Dinah: We want to make soap easily available to refugees 


April 13, 2018

 

As Singajo Dinah Scopas explains the process of making soap under a tree in Palorinya settlement, Moyo district, she has the full of attention of IOM Uganda chief of Mission Ali Abdi. Her large frame, authoritative tone and unhurried confidence give her the aura of a passionate school teacher.

“First, in bucket A we mix about 400 grams of caustic soda with about a quarter a litre of water and stir a little and then we keep that bucket away because it gets so hot,” says Dinah, the chairperson of Hope Women’s Group in Morobi, Palorinya.

“Then in Bucket B, we mix about 10 litres of water with one kilo of tibro and stir until the salt completely dissolves…”
Dinah deliberately details other processes that involve using sulphuric acid, PH paper, urea, colour, sodium silicate, and preservatives.

Hope Group is among the initiatives under a Water Sanitation and Hygiene (WASH) project in West Nile, implemented by IOM Uganda and funded by European Union Humanitarian Aid to the tune of 2 Million Euros. 

The project is funding sanitation and hygiene facilities, piped water systems and public health education for South Sudanese refugees and their host communities in Moyo and Yumbe districts.
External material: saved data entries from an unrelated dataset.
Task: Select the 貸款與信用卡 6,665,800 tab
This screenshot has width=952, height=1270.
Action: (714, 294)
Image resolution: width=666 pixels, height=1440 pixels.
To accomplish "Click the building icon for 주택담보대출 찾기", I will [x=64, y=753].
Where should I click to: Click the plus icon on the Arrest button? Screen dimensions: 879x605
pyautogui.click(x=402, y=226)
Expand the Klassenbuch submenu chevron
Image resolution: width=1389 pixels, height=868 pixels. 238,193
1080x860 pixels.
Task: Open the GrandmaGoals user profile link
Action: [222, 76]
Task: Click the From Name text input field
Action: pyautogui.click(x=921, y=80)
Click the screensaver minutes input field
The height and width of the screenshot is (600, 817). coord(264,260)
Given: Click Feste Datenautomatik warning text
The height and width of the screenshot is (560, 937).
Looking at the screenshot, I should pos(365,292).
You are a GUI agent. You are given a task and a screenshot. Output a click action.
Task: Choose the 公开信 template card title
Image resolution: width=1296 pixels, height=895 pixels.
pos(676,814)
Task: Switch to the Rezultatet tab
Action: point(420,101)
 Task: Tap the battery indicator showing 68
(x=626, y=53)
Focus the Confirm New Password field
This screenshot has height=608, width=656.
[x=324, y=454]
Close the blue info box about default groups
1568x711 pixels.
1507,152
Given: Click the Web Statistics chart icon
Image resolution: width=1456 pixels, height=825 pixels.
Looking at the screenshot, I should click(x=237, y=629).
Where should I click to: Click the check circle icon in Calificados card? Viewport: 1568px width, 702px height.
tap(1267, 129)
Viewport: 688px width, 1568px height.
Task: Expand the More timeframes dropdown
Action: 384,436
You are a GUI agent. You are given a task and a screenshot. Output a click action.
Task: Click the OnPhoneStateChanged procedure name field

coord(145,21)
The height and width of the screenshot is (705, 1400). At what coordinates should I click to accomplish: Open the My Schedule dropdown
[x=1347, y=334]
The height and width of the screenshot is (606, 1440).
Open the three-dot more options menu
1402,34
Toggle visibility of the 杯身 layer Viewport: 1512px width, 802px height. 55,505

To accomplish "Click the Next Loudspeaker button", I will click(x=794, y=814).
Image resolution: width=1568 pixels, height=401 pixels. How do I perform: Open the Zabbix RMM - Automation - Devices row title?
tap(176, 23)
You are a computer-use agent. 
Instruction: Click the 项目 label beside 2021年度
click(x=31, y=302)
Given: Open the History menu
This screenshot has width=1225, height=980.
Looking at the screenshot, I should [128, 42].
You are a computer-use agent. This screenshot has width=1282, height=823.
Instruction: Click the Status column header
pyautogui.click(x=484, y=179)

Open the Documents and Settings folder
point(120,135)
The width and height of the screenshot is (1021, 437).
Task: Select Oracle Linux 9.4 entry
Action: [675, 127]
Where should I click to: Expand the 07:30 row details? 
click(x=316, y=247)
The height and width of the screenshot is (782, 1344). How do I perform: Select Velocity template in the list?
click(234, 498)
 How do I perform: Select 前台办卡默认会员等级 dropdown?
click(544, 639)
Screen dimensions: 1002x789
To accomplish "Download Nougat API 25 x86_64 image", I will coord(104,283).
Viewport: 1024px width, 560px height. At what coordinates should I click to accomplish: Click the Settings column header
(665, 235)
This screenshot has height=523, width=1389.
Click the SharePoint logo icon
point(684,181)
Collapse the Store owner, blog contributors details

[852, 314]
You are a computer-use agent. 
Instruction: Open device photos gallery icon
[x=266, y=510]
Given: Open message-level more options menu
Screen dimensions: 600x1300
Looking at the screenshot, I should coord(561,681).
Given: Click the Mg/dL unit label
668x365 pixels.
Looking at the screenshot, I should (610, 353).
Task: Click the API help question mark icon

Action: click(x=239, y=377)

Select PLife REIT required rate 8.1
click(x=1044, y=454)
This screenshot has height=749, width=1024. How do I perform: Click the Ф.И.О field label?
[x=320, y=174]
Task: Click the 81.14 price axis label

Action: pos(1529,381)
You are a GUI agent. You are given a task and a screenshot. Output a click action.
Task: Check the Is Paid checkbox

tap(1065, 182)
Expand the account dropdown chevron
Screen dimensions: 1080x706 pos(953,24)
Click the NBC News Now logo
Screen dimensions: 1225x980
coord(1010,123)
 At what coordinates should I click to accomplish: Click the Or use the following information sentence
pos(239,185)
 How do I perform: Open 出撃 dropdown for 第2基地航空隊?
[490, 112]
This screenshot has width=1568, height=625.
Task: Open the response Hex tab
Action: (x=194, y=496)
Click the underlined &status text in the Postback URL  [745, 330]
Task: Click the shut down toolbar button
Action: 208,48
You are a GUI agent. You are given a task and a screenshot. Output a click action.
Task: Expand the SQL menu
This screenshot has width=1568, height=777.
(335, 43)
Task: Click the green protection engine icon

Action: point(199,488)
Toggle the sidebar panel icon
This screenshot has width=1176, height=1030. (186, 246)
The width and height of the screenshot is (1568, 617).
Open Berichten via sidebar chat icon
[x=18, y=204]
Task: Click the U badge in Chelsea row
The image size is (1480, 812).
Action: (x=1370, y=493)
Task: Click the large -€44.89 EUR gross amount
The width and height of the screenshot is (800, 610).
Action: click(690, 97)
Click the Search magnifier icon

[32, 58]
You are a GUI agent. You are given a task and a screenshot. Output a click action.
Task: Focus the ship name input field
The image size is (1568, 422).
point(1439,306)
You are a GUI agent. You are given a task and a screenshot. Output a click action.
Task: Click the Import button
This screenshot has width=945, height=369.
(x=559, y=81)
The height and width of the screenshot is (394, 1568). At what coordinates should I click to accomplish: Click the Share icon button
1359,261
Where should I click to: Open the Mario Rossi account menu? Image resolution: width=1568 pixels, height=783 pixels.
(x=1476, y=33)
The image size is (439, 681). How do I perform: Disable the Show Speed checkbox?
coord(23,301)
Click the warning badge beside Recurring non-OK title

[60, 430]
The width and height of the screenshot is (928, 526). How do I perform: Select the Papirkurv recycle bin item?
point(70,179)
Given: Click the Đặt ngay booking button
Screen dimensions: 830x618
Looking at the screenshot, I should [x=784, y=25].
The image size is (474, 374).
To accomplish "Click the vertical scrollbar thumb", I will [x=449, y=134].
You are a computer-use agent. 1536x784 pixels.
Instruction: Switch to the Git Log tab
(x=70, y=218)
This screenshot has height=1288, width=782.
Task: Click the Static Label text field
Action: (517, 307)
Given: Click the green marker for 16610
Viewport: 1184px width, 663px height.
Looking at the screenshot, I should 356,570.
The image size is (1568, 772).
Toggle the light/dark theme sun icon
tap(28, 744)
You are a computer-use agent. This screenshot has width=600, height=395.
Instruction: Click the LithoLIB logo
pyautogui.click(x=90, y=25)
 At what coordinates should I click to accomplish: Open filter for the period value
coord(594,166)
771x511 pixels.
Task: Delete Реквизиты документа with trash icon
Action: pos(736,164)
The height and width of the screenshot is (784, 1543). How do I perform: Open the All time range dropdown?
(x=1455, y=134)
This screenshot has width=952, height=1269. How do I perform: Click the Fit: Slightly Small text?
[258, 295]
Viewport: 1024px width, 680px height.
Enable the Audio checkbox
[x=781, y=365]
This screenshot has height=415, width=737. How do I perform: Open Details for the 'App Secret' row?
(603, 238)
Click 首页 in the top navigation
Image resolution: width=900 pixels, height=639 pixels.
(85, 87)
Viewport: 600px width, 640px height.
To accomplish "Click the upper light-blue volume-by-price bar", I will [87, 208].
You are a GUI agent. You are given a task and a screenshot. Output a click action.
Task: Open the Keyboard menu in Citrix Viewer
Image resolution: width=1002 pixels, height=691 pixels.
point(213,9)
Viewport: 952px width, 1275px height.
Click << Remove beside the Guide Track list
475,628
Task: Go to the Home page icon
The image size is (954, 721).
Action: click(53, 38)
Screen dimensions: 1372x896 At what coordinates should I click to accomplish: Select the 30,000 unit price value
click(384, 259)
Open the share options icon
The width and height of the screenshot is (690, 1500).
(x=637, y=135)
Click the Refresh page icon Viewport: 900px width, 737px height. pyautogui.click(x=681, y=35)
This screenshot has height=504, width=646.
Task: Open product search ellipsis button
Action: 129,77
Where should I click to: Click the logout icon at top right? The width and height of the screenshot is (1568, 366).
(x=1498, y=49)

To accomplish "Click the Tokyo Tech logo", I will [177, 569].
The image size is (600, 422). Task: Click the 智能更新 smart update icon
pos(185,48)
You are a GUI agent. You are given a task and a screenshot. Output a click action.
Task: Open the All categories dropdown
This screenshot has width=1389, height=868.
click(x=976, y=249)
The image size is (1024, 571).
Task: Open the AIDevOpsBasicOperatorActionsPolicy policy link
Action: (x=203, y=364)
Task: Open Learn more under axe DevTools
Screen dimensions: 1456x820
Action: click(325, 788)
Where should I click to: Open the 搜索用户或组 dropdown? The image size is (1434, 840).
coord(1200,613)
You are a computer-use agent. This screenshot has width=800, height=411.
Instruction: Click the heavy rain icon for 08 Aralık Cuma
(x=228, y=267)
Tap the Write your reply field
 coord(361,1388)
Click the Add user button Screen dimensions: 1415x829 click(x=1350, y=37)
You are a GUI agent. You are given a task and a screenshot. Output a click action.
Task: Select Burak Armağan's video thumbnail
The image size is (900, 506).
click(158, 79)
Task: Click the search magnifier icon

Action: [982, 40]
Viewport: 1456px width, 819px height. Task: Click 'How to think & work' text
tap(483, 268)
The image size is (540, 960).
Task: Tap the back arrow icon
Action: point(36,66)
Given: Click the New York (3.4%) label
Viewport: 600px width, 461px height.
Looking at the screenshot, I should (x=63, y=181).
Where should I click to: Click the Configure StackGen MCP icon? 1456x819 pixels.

The goal is to improve hygiene and sanitation and thereby minimize the risk of WASH-related diseases.

Dinah explains that her group was mobilized and trained by Lutheran World Federation (LWF), which is IOM’s implementing partner in Palorinya settlement, home to about 185,000 South Sudanese refugees.
Before war drove her out of her home in Wudu Boma, Kajo Keji County, Dinah was a primary school teacher teaching all subjects to all classes from primary one to five. Like most refugees here, Dinah carries memories of the trauma and fright of war.

At first she resisted the temptation to flee her home country. She had children to teach and her husband was in Juba studying to become a nurse.

“But when it came to January, the war became very serious. They were killing people like nothing.  That is when I said that ‘if things are like this, it is better to run away and save my children’.”
Dinah recalls her relief when she crossed into Uganda at Goboro and was received by UNHCR.

“At least I was able to relax.  There was no sound of gunshots. That fear was not there. My mind was at least stable.” 

With donor funding and support from IOM and LWF, Hope group now makes bar soap, liquid soap, reusable sanitary pads and hand bags.

Although demand was initially slow, Dinah says it is growing. Half a litre of liquid soap costs Shs 1,000 “because the refugees do not have money”. A sanitary pad costs Shs 3500, while a bag costs Shs 3,000
But with LWF support, the women are having to learn how to make their enterprises sustainable. Dinah says when all the materials are sold out, the returns should be able to pay for the raw materials.

“Our hope is to grow this business of soap and pad making so that we can help ourselves and help the refugees so that every household has enough soap for washing and bathing,” says Dinah, whose husband has since abandoned his nursing course to join the family in Palorinya.

“He has not been able to find work because he did not finish his course,” Dinah says of her husband James. “He is now living with us as one family.”